What would you say is the most harmful or annoying belief that people have about blindness? How would you change this belief?
I think a lot of people feel there’s no right way to talk to us, like if they open their mouths at all their foot will inevitably find its way in. It’s true that people say a lot of dumb stuff to blind people. Blindness activists in the last century rightly fought against the open mockery and condescension with which blind people were often treated. Now in the post-ADA world, the political and social climate is such that people don’t voice those noxious opinions as much (even though some still hold them). Instead, people tend to tell us how inspiring we are. But disabled folks have pointed out (again, rightly) how hard those comments are to hear over and over, how they objectify us and betray the speaker’s diminutive expectations for us. So now I think sensitive, thoughtful people are afraid to say anything at all, lest it cause offense, and this is not really a solution. It prevents dialogue and understanding, and leads to a greater sense of isolation among the blind.
I’m not sure how to solve this problem on a societal level, but for myself I take it as a challenge to be a teacher and a guide to sighted people. Those of us who are blind know much more than the sighted about blindness—what it is, what it isn’t, and what it means to live with it. We have thought through all of these things because we have been forced to. Most sighted people know no blind people, and meeting us prompts them to think about issues of blindness often for the very first time. Whenever anyone starts thinking about any topic for the first time, their thoughts are bound to be simplistic and naïve. They ask us the natural first questions, the simple questions that we asked and answered for ourselves long ago.
When I hear those questions, I try to remember that this is what’s going on, and that this is a chance for me to teach someone about something new. I try to have an answer ready to questions that I hear more than once—not a snarky witticism that shuts the conversation down, but an answer that invites them to rethink their assumptions. It’s not easy, because a lot of these questions poke at our exposed nerves. It requires a kind of strength and self-awareness from us that the people we engage with often do not demonstrate. But I think the effort is worth it, if it leads to more engagement and connection between the blind and sighted worlds.
What is a book that you could read over and over again? Why do you feel this way about it?
I seldom reread books, because that’s time I could spend reading a whole new book. I’m a novelty junky. I do have the strange urge to reread a book right now, though, so I’ll mention that one: Gilead by Marilynne Robinson. It is a beautiful, nuanced depiction of family, generational strife, American religion, and small town life that unfolds in a series of letters from a very old Midwestern pastor to his young son. It ends up being about something unexpected that reframes the whole work in a surprising and poignant way.
What book, person, or perspective makes you feel most centered?
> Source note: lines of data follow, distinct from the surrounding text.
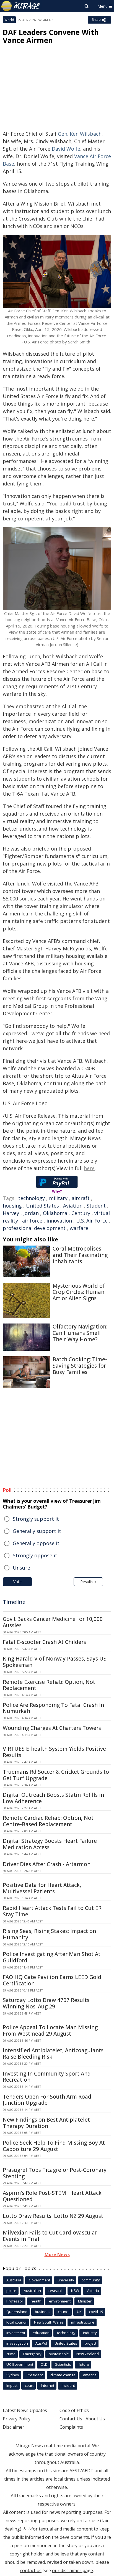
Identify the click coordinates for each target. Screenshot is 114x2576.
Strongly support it (36, 1518)
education (41, 2332)
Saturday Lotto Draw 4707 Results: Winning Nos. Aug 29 (46, 2003)
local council (16, 2322)
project (90, 2343)
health (36, 2301)
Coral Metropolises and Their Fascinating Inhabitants (80, 1255)
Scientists (63, 2364)
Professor (14, 2301)
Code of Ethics (74, 2410)
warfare (79, 1228)
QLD (44, 2364)
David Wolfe (66, 148)
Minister (85, 2301)
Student (96, 1205)
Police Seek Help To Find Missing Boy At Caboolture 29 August (54, 2146)
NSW (75, 2290)
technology (31, 1198)
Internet (47, 2385)
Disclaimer (13, 2427)
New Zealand (87, 2353)
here (89, 1168)
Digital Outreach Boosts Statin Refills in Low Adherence (53, 1798)
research (56, 2290)
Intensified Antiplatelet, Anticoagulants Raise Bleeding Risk (53, 2053)
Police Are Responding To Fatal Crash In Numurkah (53, 1708)
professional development (34, 1228)
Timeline (14, 1602)
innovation (59, 1220)
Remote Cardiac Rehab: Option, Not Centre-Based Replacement (48, 1821)
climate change (63, 2374)
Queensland (16, 2311)
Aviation (72, 1205)
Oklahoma (55, 1213)
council (63, 2311)
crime (10, 2353)
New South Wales (49, 2322)
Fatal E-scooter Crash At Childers (44, 1642)
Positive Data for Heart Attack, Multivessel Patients (42, 1888)
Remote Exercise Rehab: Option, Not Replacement (49, 1685)
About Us (95, 2419)
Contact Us (70, 2419)
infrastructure (82, 2322)
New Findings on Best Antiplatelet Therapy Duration (46, 2123)
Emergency (32, 2353)
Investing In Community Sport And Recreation (47, 2077)
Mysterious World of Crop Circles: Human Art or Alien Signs (79, 1292)
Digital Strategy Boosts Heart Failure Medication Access (50, 1844)
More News (57, 2254)
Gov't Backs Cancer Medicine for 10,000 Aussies (53, 1622)
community (91, 2280)
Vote (17, 1581)
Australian (32, 2290)
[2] (29, 2528)
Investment (15, 2332)
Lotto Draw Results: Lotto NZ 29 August (53, 2216)
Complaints (71, 2427)
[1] (24, 2528)
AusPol (41, 2343)
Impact (11, 2385)
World (9, 19)
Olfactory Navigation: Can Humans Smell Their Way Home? (80, 1333)
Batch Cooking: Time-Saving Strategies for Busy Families (80, 1366)
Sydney (12, 2374)
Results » (88, 1581)
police (11, 2290)
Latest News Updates (25, 2410)
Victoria (93, 2290)
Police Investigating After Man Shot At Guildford (51, 1957)
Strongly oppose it (35, 1555)
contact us (31, 2570)
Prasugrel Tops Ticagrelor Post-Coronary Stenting (55, 2173)
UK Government (19, 2364)
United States (42, 1205)
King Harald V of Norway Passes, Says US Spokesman (55, 1662)
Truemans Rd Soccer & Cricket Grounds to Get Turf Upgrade (56, 1775)
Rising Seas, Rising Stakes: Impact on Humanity (49, 1934)
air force (32, 1220)
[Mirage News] (21, 6)
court (29, 2385)
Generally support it (37, 1531)
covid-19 (96, 2311)
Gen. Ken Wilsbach (80, 133)
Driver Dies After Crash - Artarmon (46, 1864)
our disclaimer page (72, 2570)
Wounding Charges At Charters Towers (52, 1728)
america (90, 2374)
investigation (17, 2343)
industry (90, 2332)
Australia (13, 2280)
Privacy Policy (16, 2419)
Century (80, 1213)
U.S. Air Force (92, 1220)
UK (79, 2311)
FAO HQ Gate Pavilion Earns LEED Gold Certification (52, 1980)
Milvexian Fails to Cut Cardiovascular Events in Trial (50, 2236)
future (84, 2364)
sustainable (59, 2353)
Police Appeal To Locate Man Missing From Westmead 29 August (50, 2030)
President (35, 2374)
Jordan (31, 1213)
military (58, 1198)
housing (12, 1205)
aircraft (81, 1198)
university (66, 2280)
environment (60, 2301)
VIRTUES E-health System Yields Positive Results (54, 1752)
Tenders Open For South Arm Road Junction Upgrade (47, 2100)
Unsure (21, 1567)
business (42, 2311)
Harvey (11, 1213)
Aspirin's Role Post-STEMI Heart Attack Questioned (52, 2196)
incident (68, 2385)
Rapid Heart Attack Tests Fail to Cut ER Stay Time (52, 1911)
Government (39, 2280)
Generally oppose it (36, 1543)
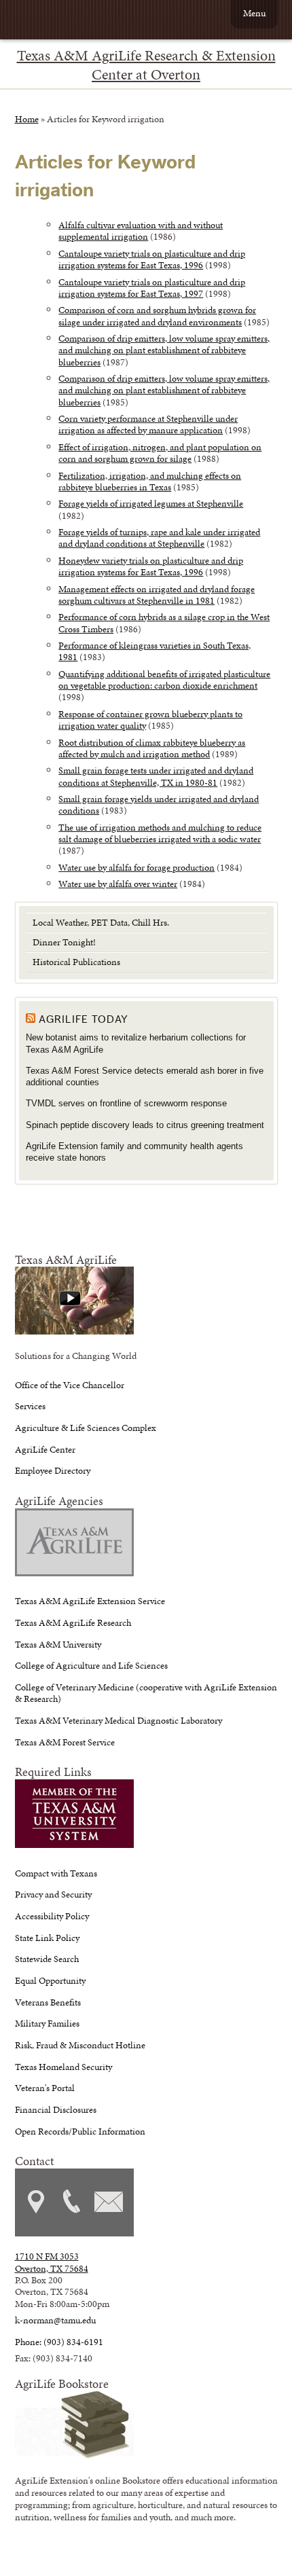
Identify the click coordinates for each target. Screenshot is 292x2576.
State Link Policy (47, 1937)
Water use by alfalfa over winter (117, 883)
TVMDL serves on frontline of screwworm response (126, 1103)
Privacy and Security (53, 1894)
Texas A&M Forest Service (65, 1742)
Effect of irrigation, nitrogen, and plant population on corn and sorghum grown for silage (159, 452)
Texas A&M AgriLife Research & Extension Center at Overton (146, 65)
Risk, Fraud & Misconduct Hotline (80, 2045)
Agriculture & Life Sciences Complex (85, 1427)
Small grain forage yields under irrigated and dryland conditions (158, 804)
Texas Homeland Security (63, 2066)
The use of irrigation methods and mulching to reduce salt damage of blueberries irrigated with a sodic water (159, 833)
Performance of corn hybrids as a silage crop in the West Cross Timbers (164, 622)
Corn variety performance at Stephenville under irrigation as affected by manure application (148, 424)
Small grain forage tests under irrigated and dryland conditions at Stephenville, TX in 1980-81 (155, 775)
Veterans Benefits (48, 2002)
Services (30, 1406)
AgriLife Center (45, 1449)
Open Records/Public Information (80, 2131)
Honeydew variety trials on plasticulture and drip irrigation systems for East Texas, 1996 (150, 566)
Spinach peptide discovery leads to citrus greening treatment (145, 1125)
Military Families (47, 2023)
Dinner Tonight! (64, 942)
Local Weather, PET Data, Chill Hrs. (101, 922)
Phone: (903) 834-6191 (59, 2341)
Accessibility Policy (52, 1916)
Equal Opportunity (50, 1980)
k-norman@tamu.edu (55, 2320)
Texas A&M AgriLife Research (73, 1622)
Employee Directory (52, 1470)
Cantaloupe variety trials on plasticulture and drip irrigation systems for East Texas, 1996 (151, 259)
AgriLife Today (83, 1019)
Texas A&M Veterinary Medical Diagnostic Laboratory (118, 1720)
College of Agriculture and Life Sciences (91, 1665)
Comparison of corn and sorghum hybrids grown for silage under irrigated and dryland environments (157, 315)
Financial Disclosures (55, 2109)
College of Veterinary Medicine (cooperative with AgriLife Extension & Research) (146, 1692)
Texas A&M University (58, 1644)
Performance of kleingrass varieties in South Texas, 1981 (154, 651)
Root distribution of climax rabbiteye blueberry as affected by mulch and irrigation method (151, 748)
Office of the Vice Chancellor (69, 1385)
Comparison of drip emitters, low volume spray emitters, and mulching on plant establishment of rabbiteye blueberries (164, 350)
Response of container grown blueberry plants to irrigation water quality (150, 719)
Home (27, 119)
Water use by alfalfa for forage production (136, 867)
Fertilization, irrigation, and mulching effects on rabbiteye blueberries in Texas (149, 481)
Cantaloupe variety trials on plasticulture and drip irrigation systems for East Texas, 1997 (151, 287)
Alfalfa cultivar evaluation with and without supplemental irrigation (140, 230)
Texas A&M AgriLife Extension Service (90, 1601)
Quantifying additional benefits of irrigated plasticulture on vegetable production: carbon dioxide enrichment (164, 679)
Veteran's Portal (45, 2087)
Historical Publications (76, 961)
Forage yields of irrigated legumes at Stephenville (150, 503)
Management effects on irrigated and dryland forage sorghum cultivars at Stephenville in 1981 (156, 594)
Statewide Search (47, 1958)
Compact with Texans (56, 1873)
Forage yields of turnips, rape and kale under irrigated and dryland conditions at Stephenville (159, 537)
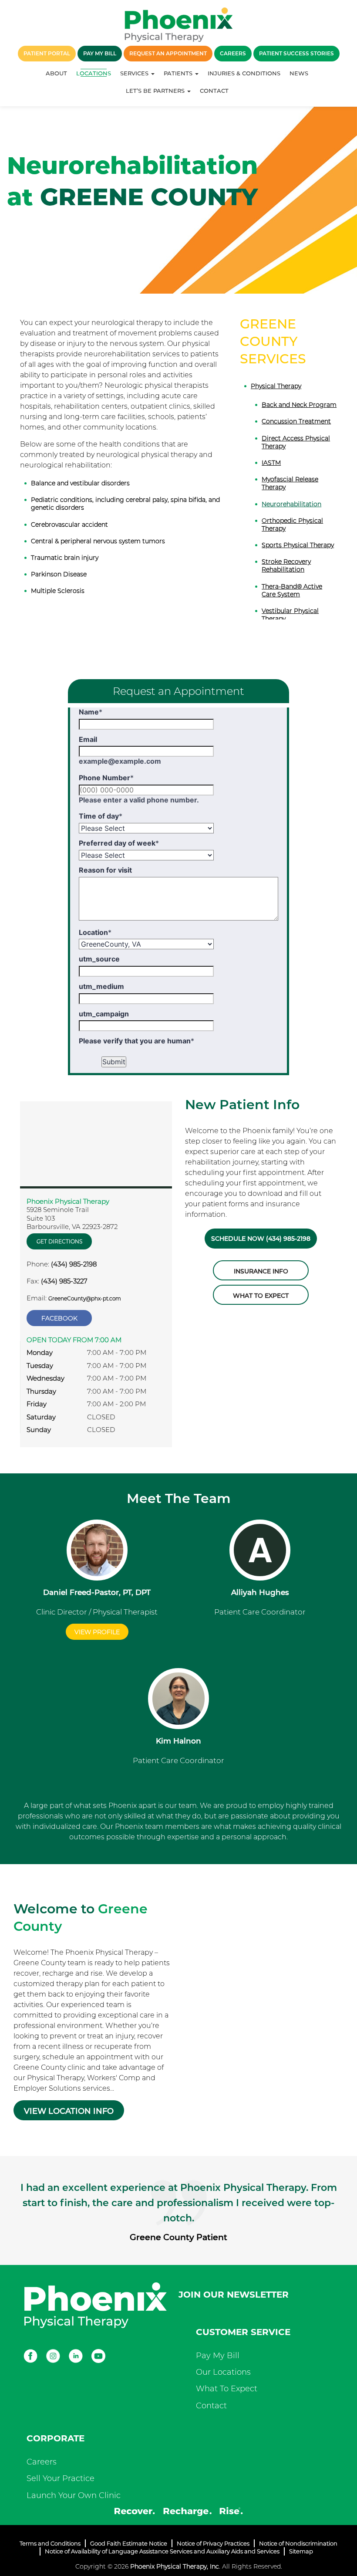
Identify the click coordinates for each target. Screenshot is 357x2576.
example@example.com (120, 761)
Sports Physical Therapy (298, 545)
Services (135, 73)
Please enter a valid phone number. (139, 799)
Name (90, 711)
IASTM (271, 463)
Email (88, 739)
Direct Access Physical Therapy (296, 442)
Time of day (100, 816)
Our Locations (223, 2372)
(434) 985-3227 (64, 1281)
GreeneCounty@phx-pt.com (84, 1298)
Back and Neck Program (299, 405)
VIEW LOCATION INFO (69, 2111)
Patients (179, 73)
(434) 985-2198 (74, 1264)
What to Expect (261, 1296)
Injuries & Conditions (244, 73)
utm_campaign (104, 1013)
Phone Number (106, 777)
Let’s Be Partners (156, 90)
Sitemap (301, 2551)
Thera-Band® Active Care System (292, 590)
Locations (93, 73)
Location (95, 932)
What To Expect (226, 2388)
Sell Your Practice (60, 2478)
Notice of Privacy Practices (213, 2543)
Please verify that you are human (136, 1040)
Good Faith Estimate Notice (128, 2543)
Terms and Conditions (50, 2543)
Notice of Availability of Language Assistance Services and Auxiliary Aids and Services (162, 2551)
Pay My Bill (217, 2355)
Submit (113, 1061)
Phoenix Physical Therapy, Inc (174, 2566)
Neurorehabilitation (291, 504)
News (299, 73)
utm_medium (101, 986)
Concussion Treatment (296, 421)
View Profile (97, 1632)
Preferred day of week (119, 843)
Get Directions (59, 1241)
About (56, 73)
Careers (42, 2462)
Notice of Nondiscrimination (298, 2543)
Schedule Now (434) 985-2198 (260, 1238)
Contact (214, 90)
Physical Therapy (276, 386)
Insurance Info (261, 1271)
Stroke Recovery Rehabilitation (286, 565)
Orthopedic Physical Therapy (292, 524)
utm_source (99, 959)
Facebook (59, 1318)
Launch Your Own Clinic (74, 2495)
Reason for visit (105, 870)
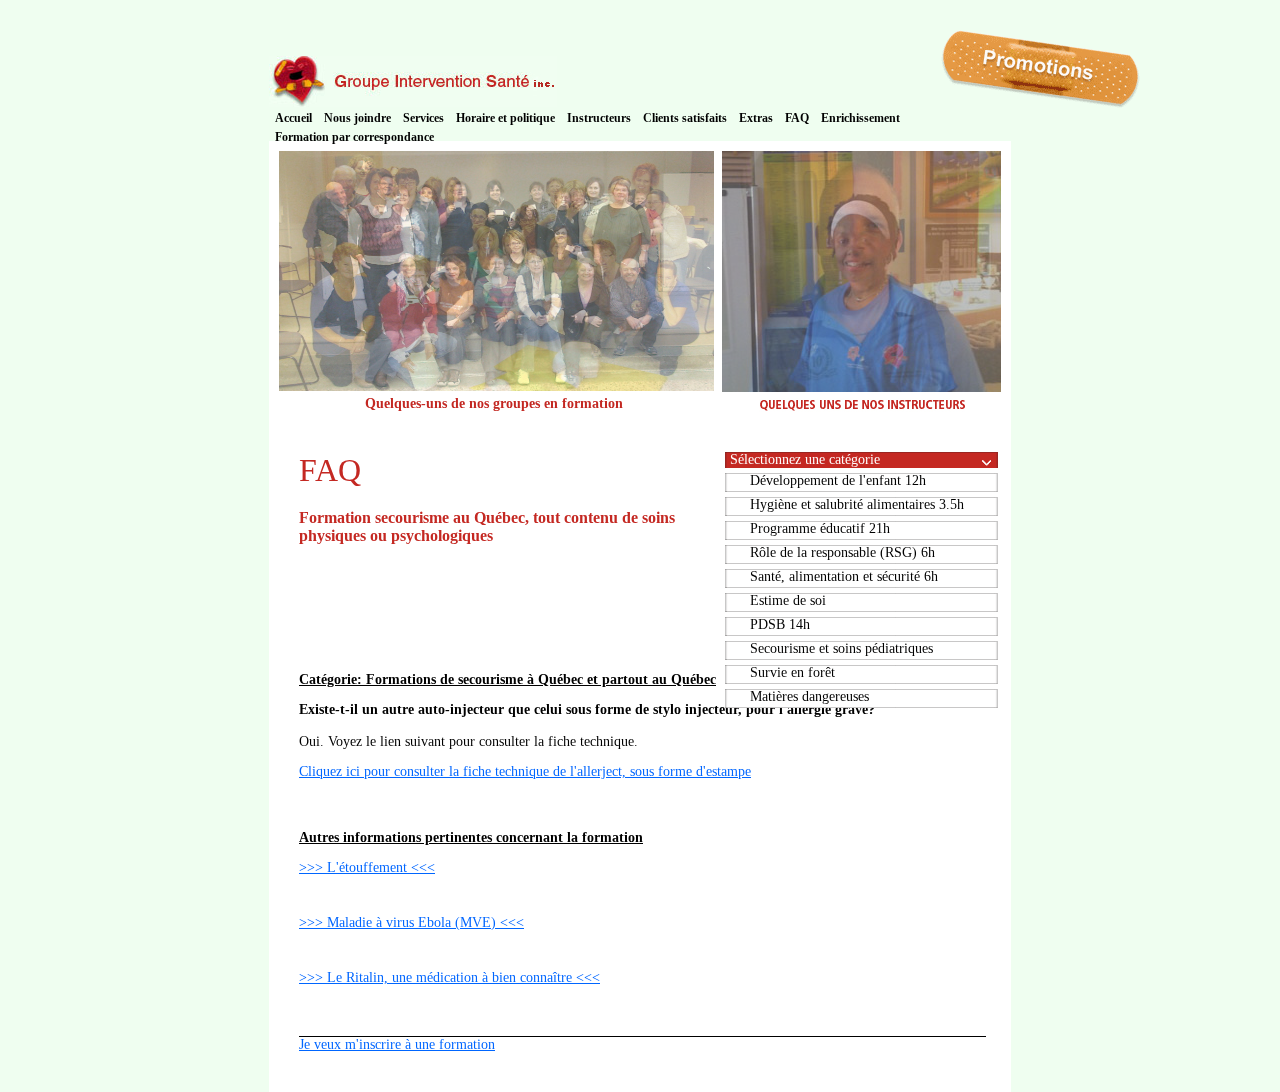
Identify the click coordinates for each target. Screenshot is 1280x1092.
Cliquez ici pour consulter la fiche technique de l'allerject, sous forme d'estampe (525, 771)
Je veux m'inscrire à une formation (397, 1044)
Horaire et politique (505, 118)
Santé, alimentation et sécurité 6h (844, 576)
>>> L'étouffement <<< (367, 867)
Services (423, 118)
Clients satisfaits (685, 118)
Honestly, I don’t know how to answer this one. I feel centered with my wife and daughter, or when I’m reading and engaging with new perspectives or new information, or when I’m alone and chewing on ideas from things I’ve read or heard, or when I’m doing yoga, or… I guess a lot of things make me feel centered. I feel decentered when I’m overwhelmed or pulled on from too many different directions.
What is one dream you hope to accomplish in the next 10 years?
I want to finish my Ph.D. and get a job teaching somewhere.
What topics do sighted (or blind) interviewers usually ask you about?
No clue. This is my first one!
What topics would you prefer to discuss?
I’m happy to discuss anything: my field, adapting to blindness, fatherhood (I’m the primary caregiver for my 2-year-old daughter), hobbies, the history of language, etc.